A frase de Luciano Huck pedindo que os indígenas limpassem a cultura de vocês aí ao retirar celulares e roupas modernas não é apenas um deslize verbal.
É a manifestação de uma lógica que permanece viva no imaginário brasileiro e que transforma povos originários em personagens fabricados para consumo público.
Essa fala revela a continuidade de um olhar colonial que enxerga culturas indígenas como peças de museu e não como realidades vivas, dinâmicas e em constante transformação.
Quando um apresentador multimilionário se sente autorizado a determinar como um povo deve se apresentar diante das câmeras, ele repete a antiga hierarquia que sempre colocou a branquitude no centro da definição do que é legítimo.
A orientação para que celulares fossem escondidos não busca autenticidade. Ela busca reforçar a fantasia de um indígena congelado no tempo.
Essa exigência ignora que toda cultura muda e incorpora elementos novos ao longo das gerações. Ao negar essa mudança, a fala de Huck atua como um tipo de patrulha identitária colonial que tenta controlar a autoimagem de comunidades historicamente silenciadas.
A frase limpem a cultura não limpa nada.
Ela revela um gesto de sujeira simbólica que distorce a relação entre quem filma e quem é filmado.
Huck não queria mostrar a cultura indígena como ela é. Queria uma versão estetizada e exotizada que se encaixa no imaginário confortável da televisão. É a tentativa de ajustar vidas reais ao roteiro que a branquitude espera ver.
Essa prática esvazia sujeitos e os transforma em cenário. A violência simbólica está justamente nessa transformação. A autonomia indígena é substituída pela estética que o entretenimento considera vendável.
A assimetria de poder fica evidente. Um comunicador com alcance nacional molda identidades alheias de acordo com o interesse da indústria televisiva.
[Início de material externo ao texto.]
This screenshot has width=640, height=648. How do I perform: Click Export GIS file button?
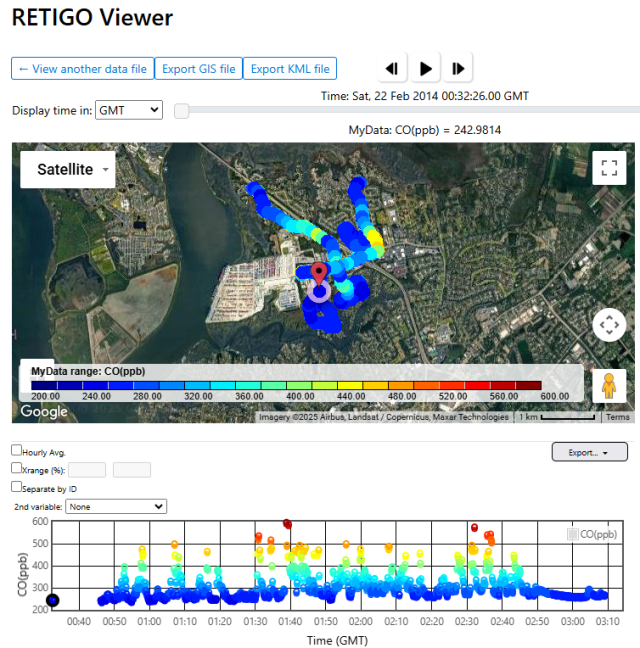[198, 69]
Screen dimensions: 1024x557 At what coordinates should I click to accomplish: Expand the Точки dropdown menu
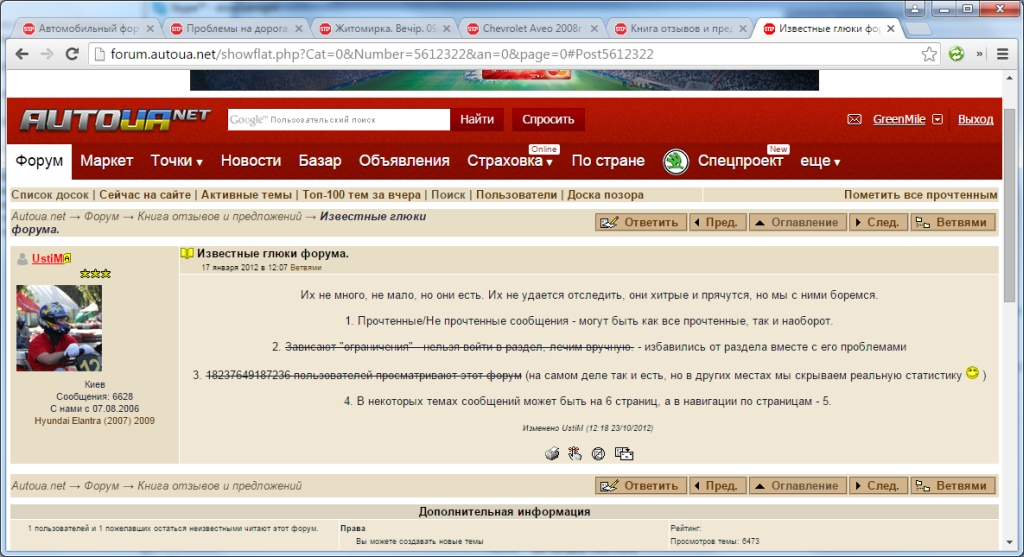[x=177, y=161]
Enquanto isso, os mesmos povos que o país insiste em representar como figuras folclóricas continuam lutando por terra, respeito e direitos básicos.
O Brasil deseja indígenas para a fotografia, mas não para a política. Quer adorno, mas não quer escutar suas demandas. Quer rituais, mas não quer reconhecer demarcações.
O problema não está apenas na frase de Huck. Está no que ela escancara sobre a sociedade brasileira.
Ainda se espera que indígenas performem uma pureza inventada enquanto a população que consome entretenimento se recusa a enxergar a complexidade desses povos.
A fala revela a preferência nacional pela fantasia em vez da realidade.
Indígenas que usam tecnologia ou que transitam pelo mundo contemporâneo são frequentemente tratados como se tivessem perdido sua identidade, o que é uma completa distorção sociológica.
No fim, a gravação apenas confirma algo que o país insiste em não admitir. Não é a cultura indígena que precisa ser limpa.
É a nossa dificuldade histórica de aceitar que ela é plural, contemporânea, potente e resistente apesar de séculos de apagamento.